Appeals, Evidence, Family Law, Judges

SERVICE OF THE ORDER APPEALED FROM BY EMAIL DOES NOT START THE TIME TO TAKE AN APPEAL; FATHER’S REQUEST FOR TELEPHONIC AND WRITTEN CONTACT WITH HIS DAUGHTER PROPERLY DENIED; FATHER WAS INCARCERATED FOR PREDATORY SEXUAL BEHAVIOR INVOLVING A CHILD ABOUT THE SAME AGE AS HIS DAUGHTER (THIRD DEPT). ​

The Third Department, affirming Family Court’s denial of father’s request for telephonic and written contact with his daughter, in a full-fledged opinion by Justice Egan, determined Family Court did not abuse its discretion. Father is incarcerated after pleading guilty to predatory sexual assault against a child, possessing a sexual performance by a child, promoting a sexual performance by a child and use of a child in a sexual performance.

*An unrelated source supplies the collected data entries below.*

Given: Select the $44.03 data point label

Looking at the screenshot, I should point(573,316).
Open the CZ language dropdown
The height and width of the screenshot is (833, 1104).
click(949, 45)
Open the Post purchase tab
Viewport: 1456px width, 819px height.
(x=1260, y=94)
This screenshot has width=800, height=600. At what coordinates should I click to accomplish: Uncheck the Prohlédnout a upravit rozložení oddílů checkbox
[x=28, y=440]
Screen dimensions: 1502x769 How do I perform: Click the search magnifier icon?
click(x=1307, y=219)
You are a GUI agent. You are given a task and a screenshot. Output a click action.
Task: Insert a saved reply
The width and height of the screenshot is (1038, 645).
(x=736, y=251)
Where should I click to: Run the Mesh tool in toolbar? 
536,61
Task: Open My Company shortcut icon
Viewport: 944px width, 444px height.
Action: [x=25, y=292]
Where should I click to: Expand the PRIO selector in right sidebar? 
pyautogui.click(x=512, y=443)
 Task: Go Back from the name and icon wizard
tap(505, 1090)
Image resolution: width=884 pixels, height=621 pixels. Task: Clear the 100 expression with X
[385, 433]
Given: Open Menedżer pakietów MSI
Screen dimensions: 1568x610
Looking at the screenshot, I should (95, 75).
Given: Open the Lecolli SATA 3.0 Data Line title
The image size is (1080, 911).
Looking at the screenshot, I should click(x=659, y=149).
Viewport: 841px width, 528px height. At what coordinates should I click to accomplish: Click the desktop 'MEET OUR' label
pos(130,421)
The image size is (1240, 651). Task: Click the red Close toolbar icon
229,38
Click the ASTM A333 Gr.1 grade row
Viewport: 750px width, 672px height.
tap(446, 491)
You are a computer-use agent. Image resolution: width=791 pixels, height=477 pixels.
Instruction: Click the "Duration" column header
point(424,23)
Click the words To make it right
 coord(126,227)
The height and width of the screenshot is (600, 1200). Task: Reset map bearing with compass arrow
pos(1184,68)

The victim of father’s crimes was about the same age as father’s daughter and was acquainted with father’s daughter. The Third Department noted that the time for perfecting father’s appeal never started to run because the notice of the entry of the order appealed from was sent to father by email, which is not an accepted method of service:

… “[A]s the father was served the order by the court via email, which is not a method provided for in Family Court Act § 1113, and there is no indication that he was served by any of the methods authorized by the statute, we conclude that the time to take an appeal did not begin to run and that it cannot be said that the father’s appeal is untimely” … . * * *

Family Court observed that the father pleaded guilty to sex offenses relating to a victim who was about the same age as the child at the time of the hearing — and who was, we note, acquainted with the child — and the father’s testimony gave no reason to believe that he appreciated how his actions might have impacted the child. Family Court further credited the mother’s testimony that she had given the child all of the father’s letters after screening them for inappropriate content, and that the child had simply decided, without any interference from the mother, not to respond to them. The child was almost 13 years old at the time of the hearing and, as such, her apparent desire not to communicate with the father was entitled to some weight in assessing her best interests … . We are satisfied that, according deference to Family Court’s assessment of witness credibility, the foregoing constitutes a sound and substantial basis in the record for the determination that the presumption favoring visitation with a noncustodial parent had been rebutted and that the best interests of the child would be served by limiting contact with the father to written correspondence to which the child was not required to respond … . Matter of Robert M. v Barbara L., 2024 NY Slip Op 01847, Third Dept 4-4-24

Practice Point: Service of an order by email does not start the 30-day period for taking an appeal of the order.

Practice Point: Family Court did not abuse its discretion by denying the incarcerated father’s request for telephonic and written contact with his daughter. Father had pled guilty to predatory sexual behavior involving a victim about the same age as his daughter and with whom his daughter was acquainted.